Entre as mudanças que Joaquim proporia (lê-se ‘aplicaria’ sem pouco se importar com a opinião alheia) estavam: todos usariam uniformes, especialmente os atendentes, que lidam diretamente com o público; os funcionários da limpeza só começariam seus turnos depois que a padaria fechasse para não atrapalhar os clientes; os padeiros passariam a usar toucas, luvas, aventais e máscaras. Tudo pela higiene! Haveria também um novo sistema de controle do estoque. Cada padeiro seria responsável por um turno e todos os produtos feitos durante esse tempo estariam sob sua responsabilidade. No final do mês, o contador, que nunca conheceu nenhum dos funcionários de nenhuma empresa para qual trabalhava, mas se gabava do seu interesse em Recursos Humanos, calcularia qual padeiro vendeu mais pães e qual teve a menor taxa de rejeição – isto é, em qual deles sobraram menos pães, pois cada padeiro decidiria, num exercício de pró-atividade e iniciativa, quantas fornadas assar.

Joaquim entregou um bloco com mais ou menos cinco folhas para cada colaborador com todas as explicações sobre o novo SPR-CORP (Sistema de Participação nos Recursos Corporativos). Um professor duma dessas universidades que brotam no asfalto com cursos de Direito, Administração e Psicologia o havia desenvolvido junto com os alunos da disciplina de Empreendedorismo – ‘uma maravilha, uma ideia brilhante’, disse Joaquim, que pagou alguns milhares de reais pela ‘ideia brilhante’ que significa responsabilizar o funcionário pela interferência deliberada que o dono tem na parcela dos lucros que caberá ao funcionário de acordo com uma planilha infindável de condições bizarras e predatórias.

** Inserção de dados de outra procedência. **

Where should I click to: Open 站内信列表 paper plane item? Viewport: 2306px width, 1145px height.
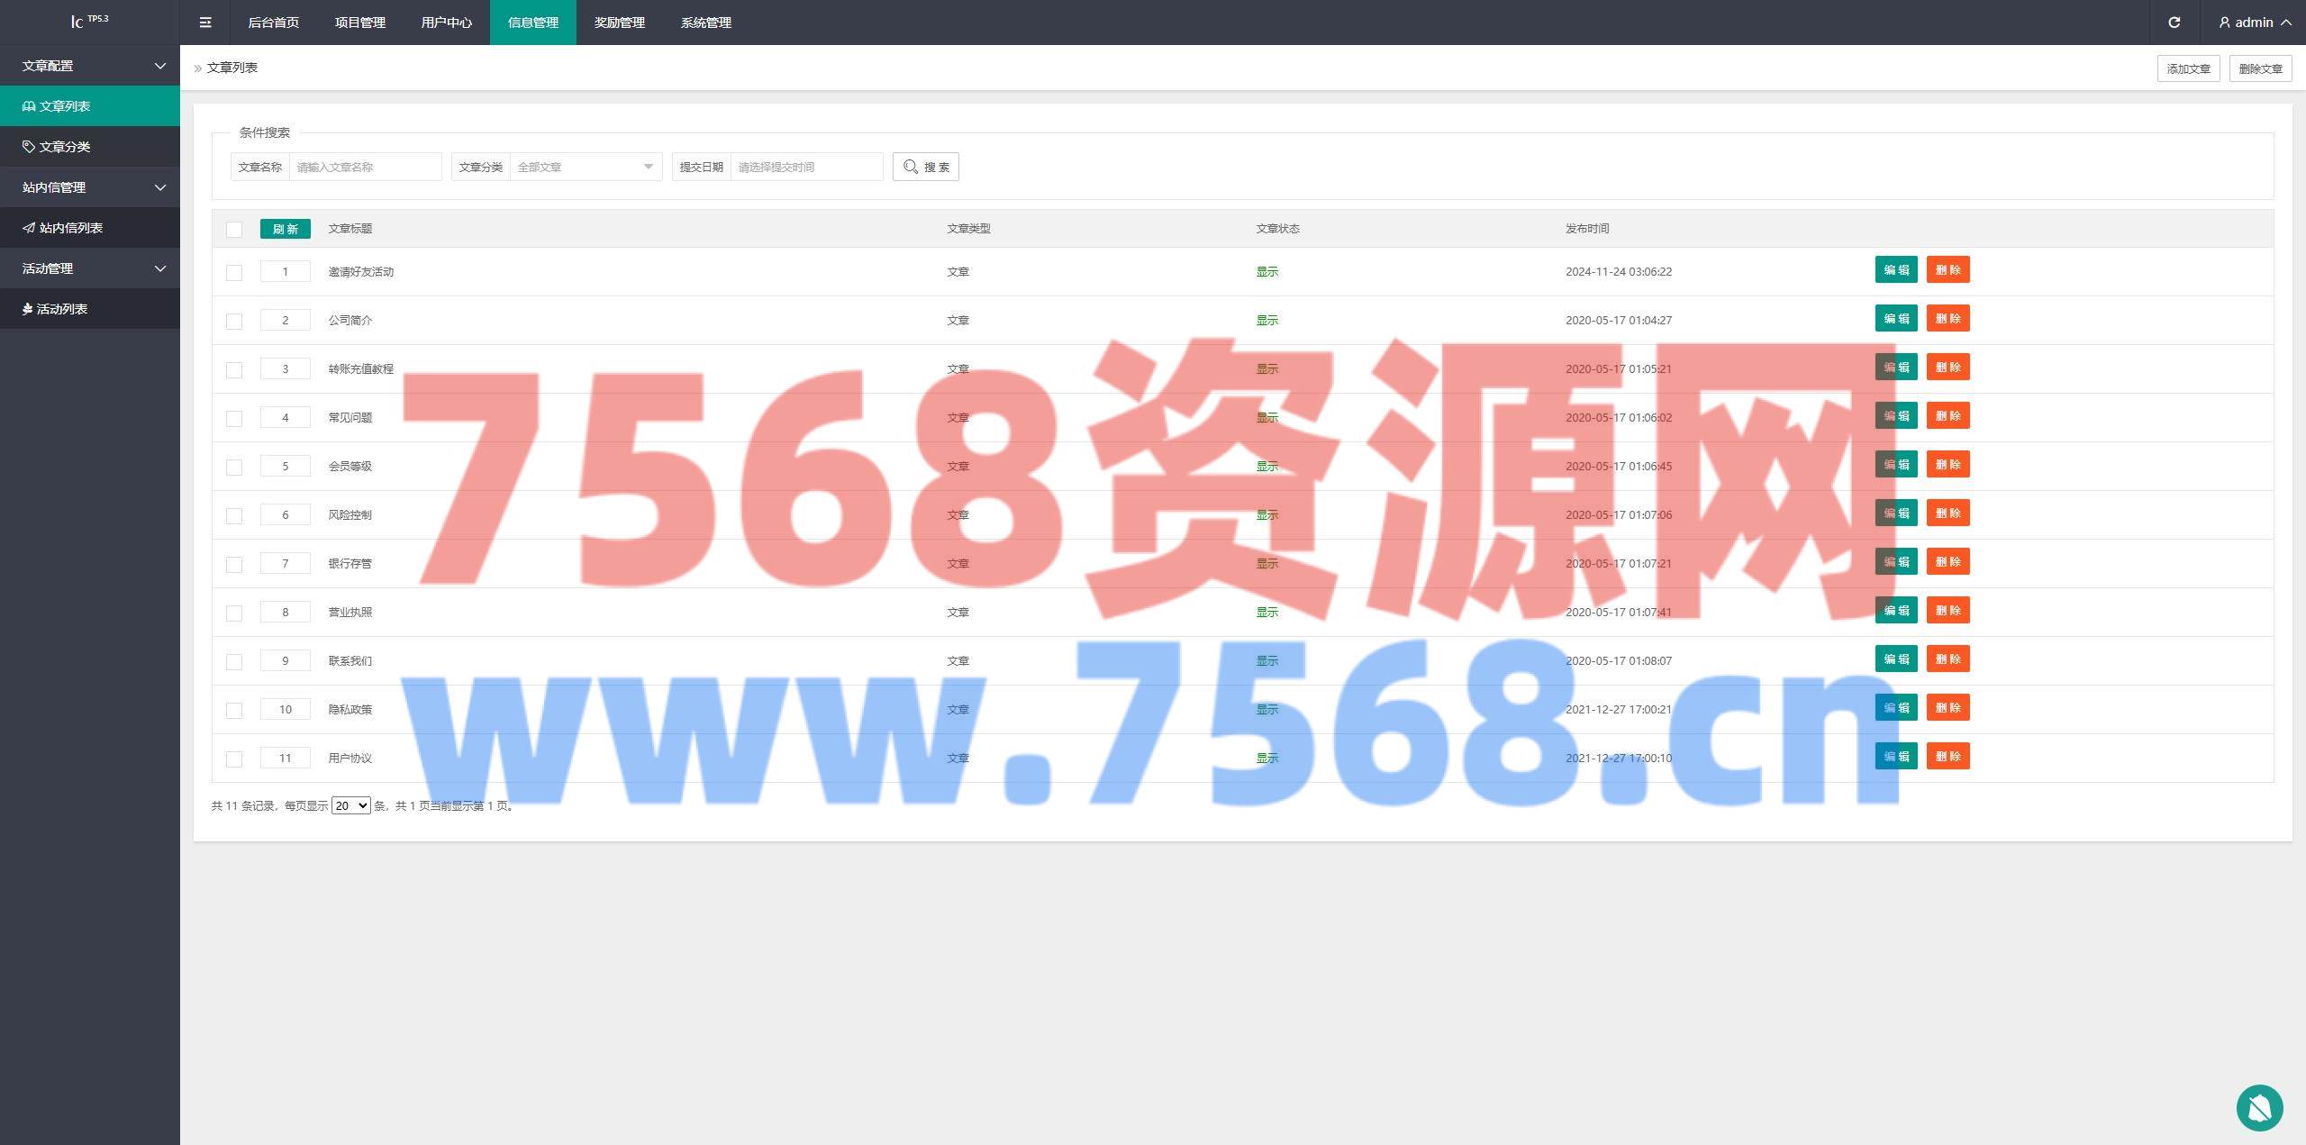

Em outras palavras, o SPR-CORP é mais do mesmo – tu trabalhas para mim, eu fico com parte do teu dinheiro, mas faço de conta que me importo contigo e digo que tu terás direito a uma parcela do teu próprio trabalho de volta se tu fores uma boa ovelhinha e me ajudares a ganhar mais dinheiro ainda. A situação só piorava se considerássemos que Joaquim não sabe nem começar a massa do pão, nunca aprendeu. É um cavalo com os clientes e um porco com limpeza e organização. Na verdade, nem administrar ele sabe muito bem – mas desde que assinou a revista Management…ah, ele tem lido sobre cada ideia inovadora no mundo da mesma balela.

 – Isso não vai acabar nunca? Hoje é domingo. – disse Rafael, um dos atendentes.

– …e é assim que nós implantaremos um sistema mais justo de divisão dos recursos entre todos os colaboradores que se empenharem com o grupo e souberem trabalhar em parceria para um melhor desenvolvimento dos valores corporativos. – azurrou Joaquim pela última vez naquele domingo.

– Ô, Seu Joaquim – começou Aldemar -, vamos ter passagem de ônibus?

– Bom, Seu Aldemar, dependendo do rendimento do grupo, nós poderemos discutir a inclusão das passagens como benefícios àqueles que, individualmente, destacaram-se por iniciativa, foco no resultado e no cliente, excelência em atendimento, produção sustentável e inovação. – gruniu Joaquim.

– O que foi que ele disse? – perguntou Aldemar a Tonho.

– Que ele não se importa com como tu vais chegar em casa. – respondeu Tonho.

– Vamos, pessoal, agora vamos todos tirar uma foto da nossa família! – findou Joaquim.